Ce sité a été créé en vue de faire une simulation du Conseil de l'Union Européenne pour le cours de politiques publiques internationales du semestre 4 de la licence "Science politique - Droit" de l'université Jean Moulin Lyon 3.
El Pais
Les agences de notation dénotées
« Si on regarde comment s’est déroulée la crise du crédit immobilier, on a souvent constaté que ce qui était très bien noté se révélait être beaucoup plus instable ». C’est par ces mots que l’Espagne et l’Irlande reprennent les paroles d’Angela Merkel, pour contester le fonctionnement des agences de notation, et dénoncer leur rôle actif dans la crise financière affectant aujourd’hui l’Europe.
Ainsi, l’Espagne et l’Irlande dressent la liste des difficultés posées par les agences de notation. Est soulevé, entre autres, le trop-plein d’indépendance de ces agences, qui s’adonnent à l’attribution de notes en fonction de critères parfois faux ou artificiels. Ce laxisme dans le choix des critères de notation s’avère d’autant plus grave que les notes sont consultées et conditionnent le choix de millions d’investisseurs chaque jour. Si les agences de notation ont longtemps été critiquées, l’Espagne et l’Irlande en font un des principaux responsables de la crise financière, en rappelant le rôle actif de ces agences, lors de la crise des subprimes. En effet, les agences de notation, n’ont pas pu, rappelons-le, anticiper le risque des nouveaux crédits immobiliers créés aux Etats-Unis. Cette absence d’anticipation a donc encouragé l’investissement, et conduit de nombreux investisseurs à prendre un risque, qui aurait pu être évité.

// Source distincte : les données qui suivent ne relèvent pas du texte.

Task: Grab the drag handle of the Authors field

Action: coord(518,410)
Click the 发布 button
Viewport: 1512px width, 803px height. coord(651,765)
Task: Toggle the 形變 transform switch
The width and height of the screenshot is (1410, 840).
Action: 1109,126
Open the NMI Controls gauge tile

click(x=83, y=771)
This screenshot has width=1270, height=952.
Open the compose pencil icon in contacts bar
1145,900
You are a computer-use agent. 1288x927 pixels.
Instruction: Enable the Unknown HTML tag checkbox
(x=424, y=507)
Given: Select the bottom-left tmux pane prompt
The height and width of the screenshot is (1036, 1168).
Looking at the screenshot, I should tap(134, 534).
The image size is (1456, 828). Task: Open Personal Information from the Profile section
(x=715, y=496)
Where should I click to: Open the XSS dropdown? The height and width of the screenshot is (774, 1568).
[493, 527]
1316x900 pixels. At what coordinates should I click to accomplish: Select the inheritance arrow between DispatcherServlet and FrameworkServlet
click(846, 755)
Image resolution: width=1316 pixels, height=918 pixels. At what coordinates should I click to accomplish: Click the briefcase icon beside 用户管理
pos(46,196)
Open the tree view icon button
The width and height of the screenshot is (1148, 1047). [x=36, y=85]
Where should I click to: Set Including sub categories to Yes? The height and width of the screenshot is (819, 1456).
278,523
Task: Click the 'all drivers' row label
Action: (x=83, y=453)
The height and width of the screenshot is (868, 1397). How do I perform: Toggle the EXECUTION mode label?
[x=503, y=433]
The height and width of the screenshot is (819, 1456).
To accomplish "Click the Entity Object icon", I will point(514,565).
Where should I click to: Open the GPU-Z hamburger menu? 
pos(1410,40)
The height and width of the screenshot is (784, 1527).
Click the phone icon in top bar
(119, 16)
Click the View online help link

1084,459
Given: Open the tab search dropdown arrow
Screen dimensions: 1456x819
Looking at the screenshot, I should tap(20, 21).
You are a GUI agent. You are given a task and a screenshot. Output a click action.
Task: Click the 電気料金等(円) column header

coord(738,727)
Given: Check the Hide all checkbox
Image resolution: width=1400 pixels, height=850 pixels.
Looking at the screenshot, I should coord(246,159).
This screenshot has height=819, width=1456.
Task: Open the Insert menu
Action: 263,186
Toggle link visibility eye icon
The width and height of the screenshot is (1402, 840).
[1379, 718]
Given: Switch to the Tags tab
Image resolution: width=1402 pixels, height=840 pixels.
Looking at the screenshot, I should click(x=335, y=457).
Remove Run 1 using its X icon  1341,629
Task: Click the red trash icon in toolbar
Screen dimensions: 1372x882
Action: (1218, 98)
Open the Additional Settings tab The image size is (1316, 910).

La gestion des agences de notation coïnciderait alors avec une réelle maitrise de la crise financière. Les deux pays initiateurs proposent d’imposer des critères précis aux agences de notation afin que celles-ci puissent fixer une note juste et significative. Ces critères porteraient sur trois points principaux : les Etats, les entreprises et les opérations financières. Nous pouvons d’ores et déjà nous demander comment des Etats européens pourraient imposer une organisation à des agences de notation, situées, pour les plus populaires, aux Etats-Unis. Etablir un lien avec le gouvernement Etats-uniens semble, en effet, indispensable pour mener à bien ce projet ambitieux, mais prometteur.
D’autre part, l’Espagne et l’Irlande font preuve d’un réel génie en proposant la création d’une agence de notation européenne, soumise à des règles de fonctionnement, et à des critères de notations spéciales, afin de faire face aux trois géantes américaines. La seule crainte qu’on puisse avoir, est l’influence que pourrait exercer le représentant de tel ou tel Etat sur cette agence publique européenne. En dehors de cette crainte, il semble nécessaire, voire indispensable de pouvoir faire face au monopole du « Big Three », clairement expliqué par les deux pays initiateurs. En effet, les trois agences de notation américaines ayant acquis aujourd’hui la confiance de nombreux investisseurs ne sont pas sans faille, et nous ont dévoilé leurs faiblesses lors de la crise financière dès 2008. Une meilleure prise en considération des critères permettant de déterminer réellement l’existence d’un risque financier ou non doit être réalisée. Le Conseil de l’Union Européenne aura-t-il la force d’âme nécessaire pour faire face aux agences de notation et stopper leur prise de pouvoir sur le marché financier?